Task – Copy the lines again, beginning at the line containing "will pyautogui.click(x=431, y=677)." and continuing through the line containing "[x=892, y=404]". Swap "magnifier" for "magnifying glass" and leave everything else as it is.

Data for this task –
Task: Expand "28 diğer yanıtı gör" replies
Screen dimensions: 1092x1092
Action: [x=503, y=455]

==

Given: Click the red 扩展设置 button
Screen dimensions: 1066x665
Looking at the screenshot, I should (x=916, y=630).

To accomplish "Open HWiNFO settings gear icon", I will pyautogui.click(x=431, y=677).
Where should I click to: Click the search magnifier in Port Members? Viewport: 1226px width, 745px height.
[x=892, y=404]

--

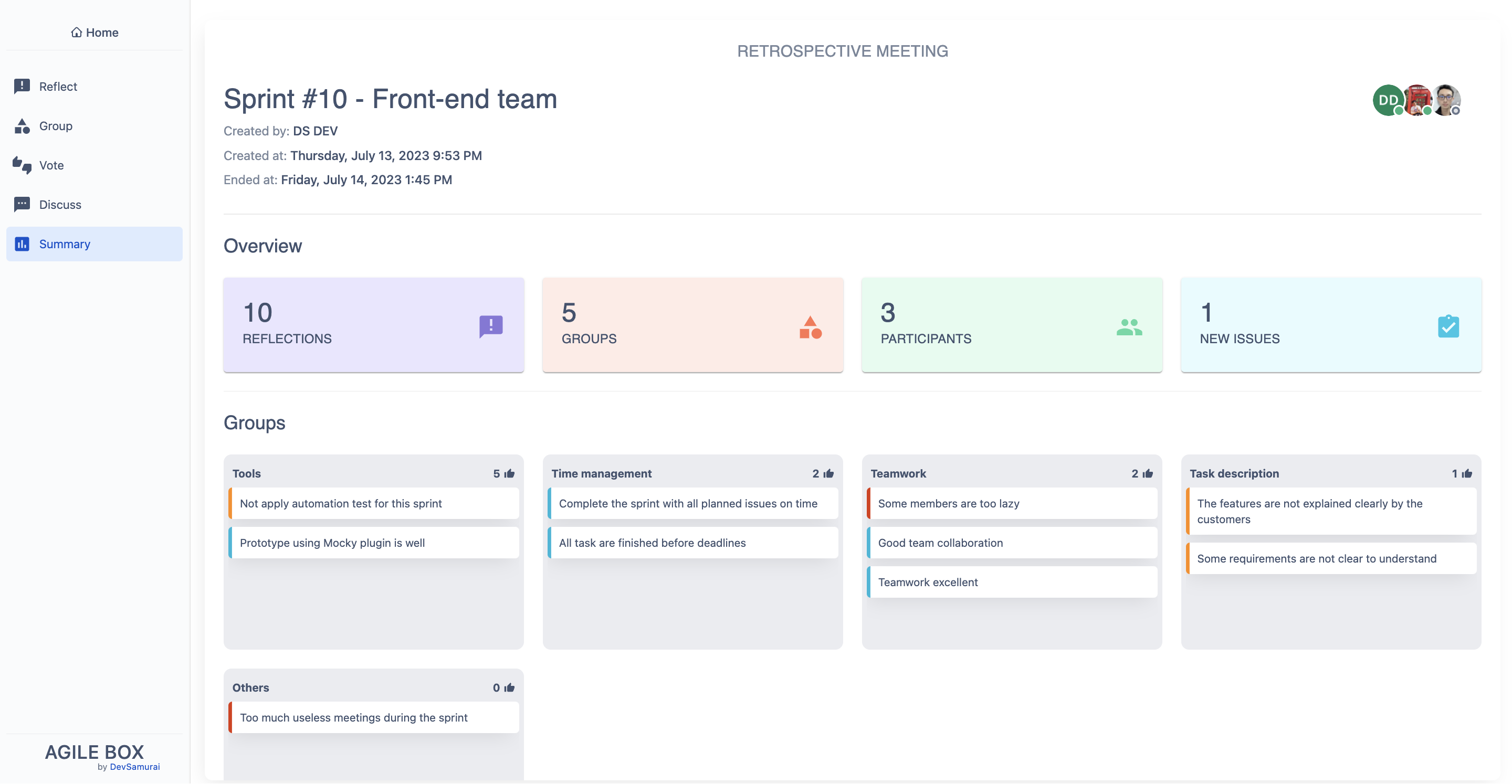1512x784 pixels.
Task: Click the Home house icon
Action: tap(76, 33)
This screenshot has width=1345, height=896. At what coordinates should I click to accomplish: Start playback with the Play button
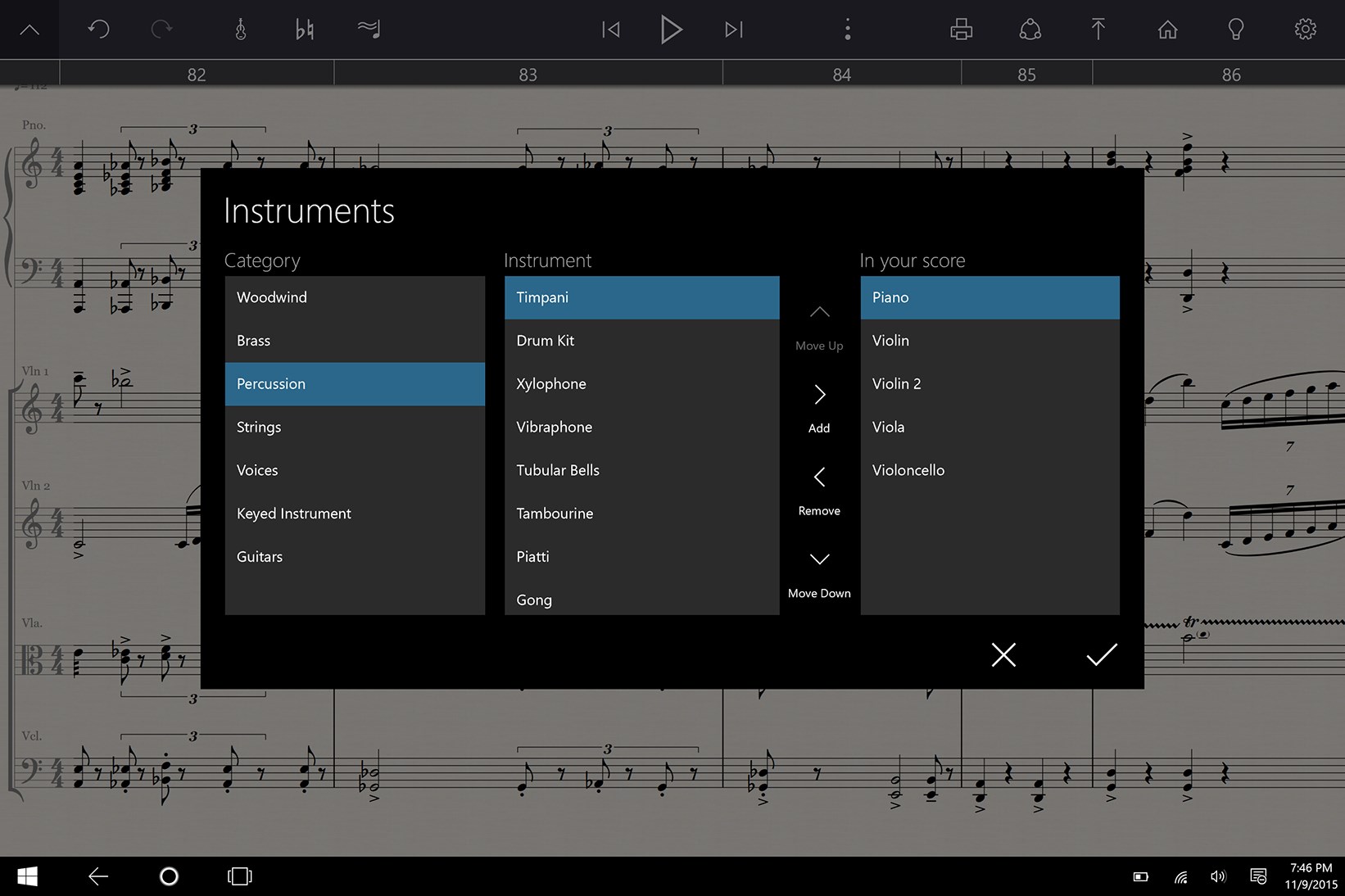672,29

Written answer –
To accomplish "Open HWiNFO settings gear icon", I will pyautogui.click(x=431, y=677).
Where should I click to: Click the search magnifying glass in Port Members? Viewport: 1226px width, 745px height.
[x=892, y=404]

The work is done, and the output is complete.